By JONATHAN POWELL | China Daily Global | Updated: 2023-01-10 10:28
Full details of the French government’s controversial pensions reform plan, which seeks to raise the retirement age from 62, are to be unveiled in the National Assembly on Tuesday, despite fierce opposition toward the proposals from trade unions and the public.
Prime Minister Elisabeth Borne will reveal specifics of the pension reform bill to lawmakers, before it is debated in Parliament at the beginning of February.
Reforming the nation’s complicated pension system was a keystone of President Emmanuel Macron’s election campaign when he came to power in 2017, but the initial proposals prompted weeks of protests and transport strikes just before the COVID-19 pandemic hit. The plans were put on hold in 2020 as the government hurried to contain the outbreak.
The pension reforms remain extremely unpopular with the public, according to polls, and have met with strong resistance from unions, which have threatened more industrial action on the issue. Macron’s government has sought to overcome this through building political support.

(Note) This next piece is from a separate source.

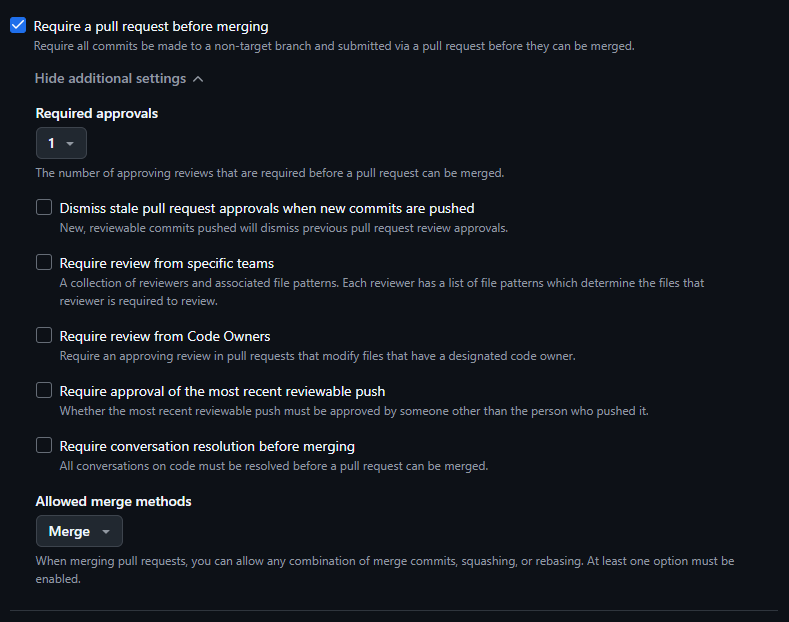The width and height of the screenshot is (789, 622).
Task: Enable Require approval of most recent reviewable push
Action: coord(44,391)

The right to retire on a full pension at 62 is treasured by the French public and it has always been a highly sensitive issue, Reuters reported.

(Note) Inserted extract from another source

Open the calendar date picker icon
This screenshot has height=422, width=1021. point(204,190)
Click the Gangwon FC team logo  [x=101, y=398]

The overhaul will likely raise the retirement age to 64 or 65, but to achieve it Macron’s government will require a working majority and must win over conservative lawmakers.

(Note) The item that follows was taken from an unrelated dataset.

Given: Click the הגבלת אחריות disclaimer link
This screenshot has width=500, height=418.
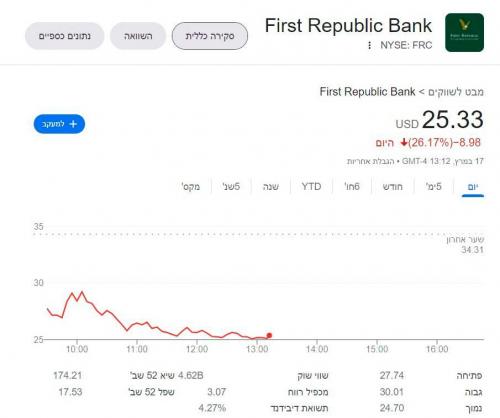Looking at the screenshot, I should click(370, 161).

If he falls short of the support needed to pass the proposals, Macron may choose to use constitutional powers to bypass the assembly, which would likely infuriate opponents and further antagonize the public, noted French news outlet RFI.
Government spokesman Olivier Veran told reporters on Monday that the aim of the reforms is to “balance the accounts without raising taxes or cutting pensions”. He said “various options are on the table, but all include raising the retirement age”.
The government believes that the public mood has changed and the reform may now be more acceptable than previously, the spokesman said.
“We’re not reforming pensions to be popular but to be responsible. We’ll go all the way because it’s the only way our social model can survive,” he said.
According to the Organisation for Economic Cooperation and Development, France has one of the lowest retirement ages in the industrialized world. It spends more than most other countries on pensions at nearly 14 percent of economic output.
A 2022 report from the French pensions regulator found that government pension spending is expected to reach a deficit in the next 25 years, noted the Euractiv news website. Raising the minimum retirement age will ensure the system does not run out of funds, according to Macron’s government.
The proposals have already won the support of right-wing party Les Republicains, which confirmed on Sunday it will back the much-delayed reforms.
“The budgetary, demographic, and economic situation requires this reform,” Les Republicains President Eric Ciotti told the Journal du Dimanche.
“I, therefore, hope to be able to vote for a fair reform that saves our retirement system by distribution,” he added.